The start of May is celebrated in many countries but for different reasons. May Festival Celebrations are undoubtedly ancient. In Germanic countries we have Walpurgis nacht, a night of witches, costumes, dancing, and bonfires. These festival celebrations can be traced back to at least the eight century. Even older, Beltane is the Gaelic name for May Day rituals that signified the start of summer in Ireland and Scotland. In England, May Day is when rural villages celebrate springtime fertility with traditional village fetes and rituals such as the maypole, around which dancers circle with ribbons. In Rochester UK they hold a Sweeps Festival which is the largest gathering of traditional Morris dancing groups in the world. Its called the Sweeps festival because chimney sweeps used to parade through the streets on one of the few days they were allowed to take off.
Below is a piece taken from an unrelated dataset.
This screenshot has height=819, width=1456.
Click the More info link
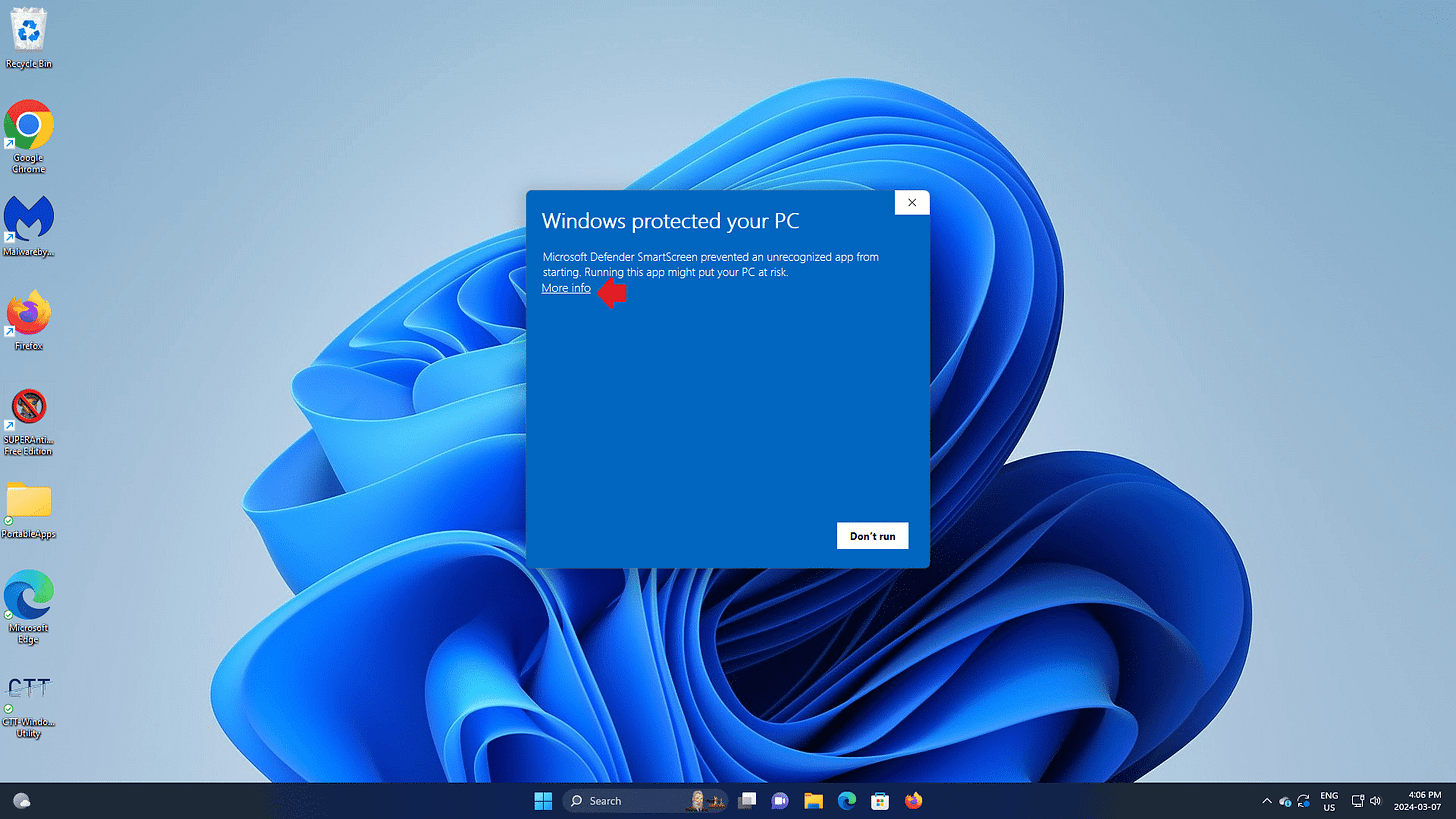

In the late 19th century, May Day Festival Celebrations were high jacked for what became known as International Workers’ Day. During the capitalist boom of the 1800s, ordinary workers were desperately poor and had few rights. Some formed Trade Unions from which Socialist parties formed, while others were attracted by the new political ideals of Marxists and Anarchists. There was much exchange of ideas between these groups who believed that acting together in solidarity would give them greater political power. One of the demands that united them was a control on the working hours expected of workers. At its national convention in Chicago, held in 1884, the Federation of Organized Trades and Labor Unions (which later became the American Federation of Labor), proclaimed that “eight hours shall constitute a legal day’s labor from and after May 1, 1886.” On that day more than 300,000 workers in 13,000 businesses across the United States walked off their jobs in the first May Day celebration in US history. In Chicago more and more workers continued to walk off their jobs and on May 3, violence broke out at the McCormick Reaper Works between police and strikers. This eventually led to a demonstration in Haymarket Square to discuss the police brutality. The meeting included families and the mayor of Chicago. At the end of a lively demonstration as the crowd began to disperse, a bomb was thrown into the police ranks. The police fired back and it is estimated seven or eight civilians died, and up to forty were wounded hence it is now remembered as the Haymarket Massacre.
May Day is now an official holiday in over 60 countries and unofficially celebrated in many more.